Thaisa Storchi Bergmann – Quando comecei a participar de conferências internacionais, haviam muito poucas mulheres, muitas vezes era eu e mais umas poucas, chegando no máximo a 5% dos participantes. Agora, as conferências na minha área são quase paritárias, cerca de 40% de mulheres. Então houve avanço, sim, as mulheres estão participando mais, são inclusive mais “entusiasmadas” que os homens nas conferências, em termos de participação/perguntas, e até mesmo organização das conferências.
“Qualquer área da atividade humana se beneficia da diversidade: isso leva a um aumento na diversidade de abordagens e metodologias, o que pode levar a resultados e descobertas que não seriam possíveis de outra forma.”

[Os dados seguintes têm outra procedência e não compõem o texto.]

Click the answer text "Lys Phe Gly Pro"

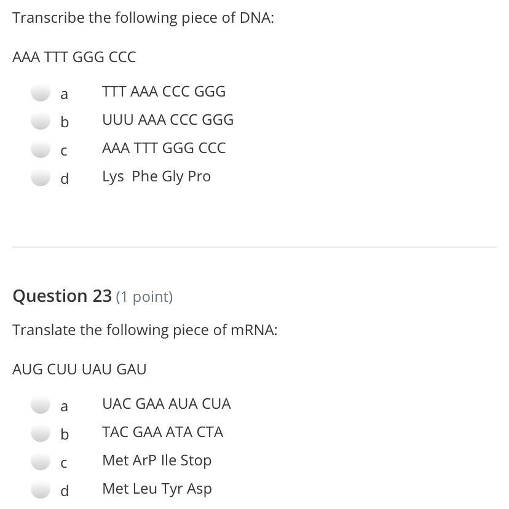tap(156, 176)
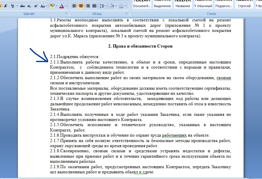Apply the Название style
The image size is (262, 179).
[183, 4]
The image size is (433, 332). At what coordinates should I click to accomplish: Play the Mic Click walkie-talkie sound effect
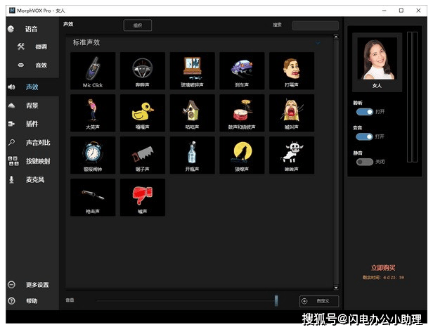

C&C – A diversidade é essencial para o avanço da ciência. Como a inclusão de diferentes perspectivas, incluindo a presença de mulheres, enriquece e aprimora a pesquisa em Astronomia e áreas correlatas?
TSB – Qualquer área da atividade humana se beneficia da diversidade: isso leva a um aumento na diversidade de abordagens e metodologias, o que pode levar a resultados e descobertas que não seriam possíveis de outra forma.
C&C – Quais são os desafios específicos enfrentados pela comunidade de Astronomia no Brasil e como superá-los? De que forma a falta de recursos ou investimento afeta o desenvolvimento da pesquisa nesse campo?
TSB – No Brasil a diversidade não é um grande problema, no que se refere a mulheres em particular. Creio que o nosso problema é ainda o acesso ao ensino de qualidade e o combate às desigualdades sociais. Eu sou a favor da escola de tempo integral, bem equipadas, em que os alunos têm acesso a ensino e alimentação.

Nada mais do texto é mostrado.